• [Data to examine]
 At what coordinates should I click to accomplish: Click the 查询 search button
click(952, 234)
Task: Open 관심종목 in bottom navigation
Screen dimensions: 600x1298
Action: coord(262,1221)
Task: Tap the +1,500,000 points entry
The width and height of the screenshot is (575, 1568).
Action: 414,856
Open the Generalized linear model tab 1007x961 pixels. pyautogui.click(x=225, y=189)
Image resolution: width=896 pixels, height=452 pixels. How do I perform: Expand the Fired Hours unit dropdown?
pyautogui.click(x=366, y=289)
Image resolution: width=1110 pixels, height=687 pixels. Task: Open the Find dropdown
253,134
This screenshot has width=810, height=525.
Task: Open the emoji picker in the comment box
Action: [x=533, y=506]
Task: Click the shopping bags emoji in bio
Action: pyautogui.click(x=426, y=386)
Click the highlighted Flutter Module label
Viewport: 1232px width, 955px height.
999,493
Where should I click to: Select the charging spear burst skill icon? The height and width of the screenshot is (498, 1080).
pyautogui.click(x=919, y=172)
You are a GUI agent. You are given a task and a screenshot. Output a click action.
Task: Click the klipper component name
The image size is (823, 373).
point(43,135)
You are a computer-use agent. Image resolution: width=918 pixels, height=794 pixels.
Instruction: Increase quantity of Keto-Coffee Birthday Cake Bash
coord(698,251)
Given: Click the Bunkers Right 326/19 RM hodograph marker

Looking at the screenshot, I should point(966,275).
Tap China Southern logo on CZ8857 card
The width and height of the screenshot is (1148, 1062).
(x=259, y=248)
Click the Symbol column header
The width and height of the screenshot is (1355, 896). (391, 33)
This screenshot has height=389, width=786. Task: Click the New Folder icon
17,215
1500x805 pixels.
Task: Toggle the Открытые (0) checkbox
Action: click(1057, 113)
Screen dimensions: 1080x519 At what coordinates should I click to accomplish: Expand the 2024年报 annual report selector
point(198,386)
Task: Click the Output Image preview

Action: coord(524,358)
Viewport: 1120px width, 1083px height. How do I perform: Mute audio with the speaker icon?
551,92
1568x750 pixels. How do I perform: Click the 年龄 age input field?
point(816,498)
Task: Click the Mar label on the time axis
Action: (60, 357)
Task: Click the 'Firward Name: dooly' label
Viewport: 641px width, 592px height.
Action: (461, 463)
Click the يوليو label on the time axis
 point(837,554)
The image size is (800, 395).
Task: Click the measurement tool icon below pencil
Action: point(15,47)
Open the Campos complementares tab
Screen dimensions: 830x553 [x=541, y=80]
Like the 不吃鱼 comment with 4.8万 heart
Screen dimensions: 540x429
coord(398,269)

• [Directions]
Would you write out the listing above exactly, in full?

• [Answer box]
 At what coordinates should I click to accomplish: Click the 查询 search button
click(952, 234)
Task: Open 관심종목 in bottom navigation
Screen dimensions: 600x1298
Action: coord(262,1221)
Task: Tap the +1,500,000 points entry
The width and height of the screenshot is (575, 1568).
Action: 414,856
Open the Generalized linear model tab 1007x961 pixels. pyautogui.click(x=225, y=189)
Image resolution: width=896 pixels, height=452 pixels. How do I perform: Expand the Fired Hours unit dropdown?
pyautogui.click(x=366, y=289)
Image resolution: width=1110 pixels, height=687 pixels. Task: Open the Find dropdown
253,134
This screenshot has width=810, height=525.
Task: Open the emoji picker in the comment box
Action: [x=533, y=506]
Task: Click the shopping bags emoji in bio
Action: pyautogui.click(x=426, y=386)
Click the highlighted Flutter Module label
Viewport: 1232px width, 955px height.
999,493
Where should I click to: Select the charging spear burst skill icon? The height and width of the screenshot is (498, 1080).
pyautogui.click(x=919, y=172)
You are a GUI agent. You are given a task and a screenshot. Output a click action.
Task: Click the klipper component name
The image size is (823, 373).
point(43,135)
You are a computer-use agent. Image resolution: width=918 pixels, height=794 pixels.
Instruction: Increase quantity of Keto-Coffee Birthday Cake Bash
coord(698,251)
Given: Click the Bunkers Right 326/19 RM hodograph marker

Looking at the screenshot, I should point(966,275).
Tap China Southern logo on CZ8857 card
The width and height of the screenshot is (1148, 1062).
(x=259, y=248)
Click the Symbol column header
The width and height of the screenshot is (1355, 896). (391, 33)
This screenshot has height=389, width=786. Task: Click the New Folder icon
17,215
1500x805 pixels.
Task: Toggle the Открытые (0) checkbox
Action: click(1057, 113)
Screen dimensions: 1080x519 At what coordinates should I click to accomplish: Expand the 2024年报 annual report selector
point(198,386)
Task: Click the Output Image preview

Action: coord(524,358)
Viewport: 1120px width, 1083px height. How do I perform: Mute audio with the speaker icon?
551,92
1568x750 pixels. How do I perform: Click the 年龄 age input field?
point(816,498)
Task: Click the Mar label on the time axis
Action: (60, 357)
Task: Click the 'Firward Name: dooly' label
Viewport: 641px width, 592px height.
Action: (461, 463)
Click the يوليو label on the time axis
 point(837,554)
The image size is (800, 395).
Task: Click the measurement tool icon below pencil
Action: point(15,47)
Open the Campos complementares tab
Screen dimensions: 830x553 [x=541, y=80]
Like the 不吃鱼 comment with 4.8万 heart
Screen dimensions: 540x429
coord(398,269)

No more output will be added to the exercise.